### What is being asked
What lines below contain the string "agent"? List them all.

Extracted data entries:
§ §

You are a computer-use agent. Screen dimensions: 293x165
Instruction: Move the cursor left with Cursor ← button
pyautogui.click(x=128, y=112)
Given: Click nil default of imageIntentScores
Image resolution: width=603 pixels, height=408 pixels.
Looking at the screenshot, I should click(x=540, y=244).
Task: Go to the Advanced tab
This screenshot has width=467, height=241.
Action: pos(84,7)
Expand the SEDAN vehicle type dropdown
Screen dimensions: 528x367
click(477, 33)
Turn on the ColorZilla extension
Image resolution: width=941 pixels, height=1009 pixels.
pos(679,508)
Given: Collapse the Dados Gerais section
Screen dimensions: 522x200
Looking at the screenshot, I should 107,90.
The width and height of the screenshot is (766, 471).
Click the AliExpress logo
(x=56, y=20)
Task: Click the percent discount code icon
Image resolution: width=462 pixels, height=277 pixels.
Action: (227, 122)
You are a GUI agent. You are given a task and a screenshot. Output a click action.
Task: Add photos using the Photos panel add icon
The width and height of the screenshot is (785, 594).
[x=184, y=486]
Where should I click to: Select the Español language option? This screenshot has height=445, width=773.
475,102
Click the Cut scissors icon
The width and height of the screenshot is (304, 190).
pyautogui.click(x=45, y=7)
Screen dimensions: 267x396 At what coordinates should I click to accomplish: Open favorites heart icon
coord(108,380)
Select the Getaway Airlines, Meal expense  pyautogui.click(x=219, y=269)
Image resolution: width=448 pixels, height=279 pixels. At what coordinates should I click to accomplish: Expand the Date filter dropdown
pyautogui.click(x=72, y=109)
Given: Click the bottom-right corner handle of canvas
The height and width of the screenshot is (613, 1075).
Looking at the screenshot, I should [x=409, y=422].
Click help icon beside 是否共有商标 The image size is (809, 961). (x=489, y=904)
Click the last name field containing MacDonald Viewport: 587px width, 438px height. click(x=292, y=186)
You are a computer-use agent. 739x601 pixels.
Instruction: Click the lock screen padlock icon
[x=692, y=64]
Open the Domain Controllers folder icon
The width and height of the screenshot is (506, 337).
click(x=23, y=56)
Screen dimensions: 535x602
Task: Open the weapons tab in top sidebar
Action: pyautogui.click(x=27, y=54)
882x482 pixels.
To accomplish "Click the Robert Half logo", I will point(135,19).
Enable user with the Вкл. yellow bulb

§ §

### Written answer
You are a computer-use agent. Screen dimensions: 293x165
You are a GUI agent. You are given a task and a screenshot. Output a click action.
You are a computer-use agent. 739x601 pixels.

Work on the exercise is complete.